Zhang Luping was known in the academic community for his ground-breaking work in differential equations. He came to the United States in 1985 for a master's degree in mathematics at Carnegie-Mellon University in Pittsburgh, PA, following which he completed a doctorate degree and a post doctorate degree at the University of Massachusetts, Amherst under M. S. Berger. In November 1994, he co-authored with professor Berger a paper published by International Publications for the PanAmerican Mathematical Journal entitled “A New Method for Large Quasiperiodic Nonlinear Oscillations with Fixed Frequencies for the Non-dissipative Second Order Conservative System of the Second Type” about the communication of applied nonlinear analysis. After completing his post-doctorate work, he taught mathematics at the University of California, Irvine and the University of Massachusetts, Amherst.

== Legacy ==
In 1975, Zhang became the Zhejiang Province Chen-style tai chi champion. MA. In 1998, Zhang defeated several local martial artists in Pittsburgh, PA and was invited to teach seminars at the Zhang Sanfeng Festival at the Tai Chi Farm owned by late master Jou Tsung Hwa.
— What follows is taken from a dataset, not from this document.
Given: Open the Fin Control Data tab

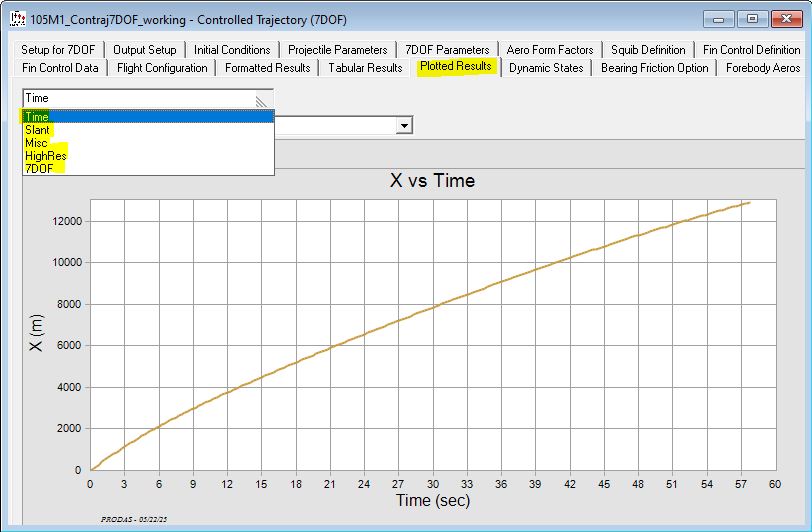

He held seminars all across the U.S. and judged many U.S. competitions, including the Houston 1990 United States National Chinese Martial Arts Competition. He was a Special Master for Taste of China and many similar martial arts events. He was twice pictured on the cover of Tai Chi International Magazine, as well as Inside Kung Fu magazine and the Pa Kua Zhang Newsletter. The Australian magazine Tai Chi Combat and Health called Master Zhang the "Real Thing" In Tai Chi for Dummies, author Therese Ikoian wrote, "The late tai chi Master Zhang Lu Ping knew the spiraling technique well. Manny Fuentes had the 'privilege of being thrown around by him'. No matter how well Manny thought that he'd prepared a pending movement, he said that he was moved as easily as if he were a leaf, not a 175-pound man! By the time Zhang manifested the spiraling force up into his arms and hands, it contained an irresistible momentum."

Zhang died of stomach cancer on April 5, 1998 in Amherst, Massachusetts. He received treatment there and in California for his cancer, which he felt was caused by his poor diet — mostly potatoes — during the Cultural Revolution. His son Huan Zhang teaches tai chi and other martial arts in the Boston area, has published numerous articles in martial arts publications in the US and China as well as a book on tai chi in China, and in the US has collaborated on textbooks and research on tai chi and health. In 2018 Huan Zhang wrote a biographical article titled "In Memory of my Father, Zhang Luping" for China’s leading martial arts magazine, Martial Spirit (武魂).